● **THE TASK**
The line holding "The height and width of the screenshot is (655, 1400)." and every line after it through the end of the entries below: retype these exactly and nothing more.

-- DATASET follows --

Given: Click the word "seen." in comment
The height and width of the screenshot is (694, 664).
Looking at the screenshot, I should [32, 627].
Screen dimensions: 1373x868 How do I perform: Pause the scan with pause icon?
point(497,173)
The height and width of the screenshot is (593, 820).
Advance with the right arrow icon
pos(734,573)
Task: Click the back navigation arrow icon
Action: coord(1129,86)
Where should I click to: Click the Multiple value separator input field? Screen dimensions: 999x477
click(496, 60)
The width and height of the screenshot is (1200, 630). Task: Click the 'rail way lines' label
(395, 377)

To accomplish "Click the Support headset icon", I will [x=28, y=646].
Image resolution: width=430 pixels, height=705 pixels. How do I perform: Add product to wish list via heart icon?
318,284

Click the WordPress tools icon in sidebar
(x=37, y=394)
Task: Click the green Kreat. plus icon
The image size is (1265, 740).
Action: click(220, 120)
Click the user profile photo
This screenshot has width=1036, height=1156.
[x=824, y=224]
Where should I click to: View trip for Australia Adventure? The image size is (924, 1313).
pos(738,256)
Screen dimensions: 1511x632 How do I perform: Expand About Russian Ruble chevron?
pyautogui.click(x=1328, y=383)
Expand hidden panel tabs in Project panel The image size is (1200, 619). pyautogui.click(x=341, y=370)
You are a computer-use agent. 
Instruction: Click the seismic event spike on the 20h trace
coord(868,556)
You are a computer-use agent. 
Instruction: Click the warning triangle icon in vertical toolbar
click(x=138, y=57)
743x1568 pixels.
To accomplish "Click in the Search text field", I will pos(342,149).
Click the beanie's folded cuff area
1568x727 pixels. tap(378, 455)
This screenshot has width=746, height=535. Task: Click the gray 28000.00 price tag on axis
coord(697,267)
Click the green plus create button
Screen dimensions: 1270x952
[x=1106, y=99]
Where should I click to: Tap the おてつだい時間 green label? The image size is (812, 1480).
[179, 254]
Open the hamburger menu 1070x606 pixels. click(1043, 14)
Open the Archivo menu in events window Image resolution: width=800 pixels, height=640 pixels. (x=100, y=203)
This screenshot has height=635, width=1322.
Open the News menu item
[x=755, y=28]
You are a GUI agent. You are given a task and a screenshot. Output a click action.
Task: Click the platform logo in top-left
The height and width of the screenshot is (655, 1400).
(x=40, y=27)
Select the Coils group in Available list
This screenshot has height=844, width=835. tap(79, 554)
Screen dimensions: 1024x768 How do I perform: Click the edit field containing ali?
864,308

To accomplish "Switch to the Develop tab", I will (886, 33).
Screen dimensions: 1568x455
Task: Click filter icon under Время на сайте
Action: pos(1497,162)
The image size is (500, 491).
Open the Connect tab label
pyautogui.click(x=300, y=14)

-- DATASET concluded --

● **SOLUTION**
The height and width of the screenshot is (655, 1400).
(x=40, y=27)
Select the Coils group in Available list
This screenshot has height=844, width=835. tap(79, 554)
Screen dimensions: 1024x768 How do I perform: Click the edit field containing ali?
864,308

To accomplish "Switch to the Develop tab", I will (886, 33).
Screen dimensions: 1568x455
Task: Click filter icon under Время на сайте
Action: pos(1497,162)
The image size is (500, 491).
Open the Connect tab label
pyautogui.click(x=300, y=14)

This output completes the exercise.